Monday, November 21, 2011

Hey, I Know that Person! 

In my novel that I’m working diligently on to indie publish in the coming year entitled, St. Anne’s Day, one of the main characters featured is Peg McMaster. Peg is an elderly woman, who, to put it mildly, is a crackerjack. All writers draw from their personal experience, and I’ve realized that Peg is an amalgam of my maternal and paternal grandmothers—Gertrude and Agnes.

While my grandmothers got along well and enjoyed each other’s company, they were very different in so many ways. Grandma Gert smoked, swore (nothing obscene but vulgar), loved to read and watch movies. She was very lax with regards to rules and regulations. Although Catholic, she rarely went to Mass, but she donated lots of money to various Catholic charities from the Indian Missions--who sent her lovely tokens of appreciation like a thermometer that was imbedded into the white plastic skeleton of a fish--to the Shrine of Sainte Anne de Beaupre.

Grandma Aggie on the other hand never swore, never smoked and used to smash the empty beer bottles from the beer her sons had drunk with a hammer so the garbage man wouldn’t know they had liquor in the house. We once caught her in her bare feet, and you would have thought we had found her streaking she was so embarrassed. She attended daily Mass and ate fish every Friday even when you didn’t have to anymore.
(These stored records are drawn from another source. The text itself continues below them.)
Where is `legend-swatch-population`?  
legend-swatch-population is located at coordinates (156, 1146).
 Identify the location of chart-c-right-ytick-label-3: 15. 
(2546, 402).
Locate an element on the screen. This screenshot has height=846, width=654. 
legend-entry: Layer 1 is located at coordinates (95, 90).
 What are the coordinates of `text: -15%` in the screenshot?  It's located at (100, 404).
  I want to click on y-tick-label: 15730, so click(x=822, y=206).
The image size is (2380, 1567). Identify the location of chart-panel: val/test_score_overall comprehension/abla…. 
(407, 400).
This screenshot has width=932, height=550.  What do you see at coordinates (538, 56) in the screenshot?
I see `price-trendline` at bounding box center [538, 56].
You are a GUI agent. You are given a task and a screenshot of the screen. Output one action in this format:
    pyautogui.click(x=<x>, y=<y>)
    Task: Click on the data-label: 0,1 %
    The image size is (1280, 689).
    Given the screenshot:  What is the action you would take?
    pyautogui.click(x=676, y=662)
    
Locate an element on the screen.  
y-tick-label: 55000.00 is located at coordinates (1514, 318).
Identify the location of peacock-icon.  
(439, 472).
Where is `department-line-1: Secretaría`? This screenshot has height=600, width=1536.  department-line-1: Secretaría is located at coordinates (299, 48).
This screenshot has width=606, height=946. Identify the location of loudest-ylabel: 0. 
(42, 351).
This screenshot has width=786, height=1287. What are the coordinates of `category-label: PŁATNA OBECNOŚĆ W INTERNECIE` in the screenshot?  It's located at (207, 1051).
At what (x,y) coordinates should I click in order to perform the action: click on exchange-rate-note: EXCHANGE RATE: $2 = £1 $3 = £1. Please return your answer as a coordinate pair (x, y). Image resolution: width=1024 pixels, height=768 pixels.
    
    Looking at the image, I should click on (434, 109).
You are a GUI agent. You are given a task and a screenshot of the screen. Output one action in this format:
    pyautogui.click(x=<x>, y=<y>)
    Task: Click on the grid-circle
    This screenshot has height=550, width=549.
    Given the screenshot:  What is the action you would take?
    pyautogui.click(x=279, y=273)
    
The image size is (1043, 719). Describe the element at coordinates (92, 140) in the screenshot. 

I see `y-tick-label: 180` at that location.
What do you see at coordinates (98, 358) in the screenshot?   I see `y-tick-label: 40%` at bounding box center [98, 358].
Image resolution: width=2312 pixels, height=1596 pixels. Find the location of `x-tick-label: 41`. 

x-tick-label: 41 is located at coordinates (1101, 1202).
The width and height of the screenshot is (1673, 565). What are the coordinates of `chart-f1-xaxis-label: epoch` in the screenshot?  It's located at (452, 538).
Somehow when I was creating Peg’s character, I managed to meld their personalities into one wise-cracking, devoutly religious old woman named Peg, who sometimes steals the show from the main characters, Anne Lyons and Gerry McMaster.

 Do I Know You?

If you are a writer, has there been a family member or friend who has influenced the development of one or more of your characters?

If you are a reader, has there ever been a character in a book that closely resembled someone you actually knew?

And if you tell me Edward from Twilight or Hannibal Lecter, from Silence of the Lambs, I’m going to freak!


  1. I enjoyed your posts - I like your sense of humour. I graduated from a Catholic high school (all girls) taught by nuns, and you're right (I read the last few blogs). Rock on Sister!

  2. Thanks for reading! I went to an all girls Catholic high school too, which gives you a different perspective on life.

  3. Hi other writing Lane! Thanks for stopping by my blog! Returning your visit(:
    Interesting discussion you've opened here. Thinking about what you've said, only two of the characters (and they're secondary) in my debut novel vaguely resemble anyone I know. Certainly the main characters are pure fantasy. Again, the characters in the novel I'm writing now are fictitious. But I do pull on my experiences in creating the environment my characters inhabit.
    P.S. I was raised Catholic(:

  4. Hi JP:

    Thanks for dropping by. I think all writers draw on past experience to some extent.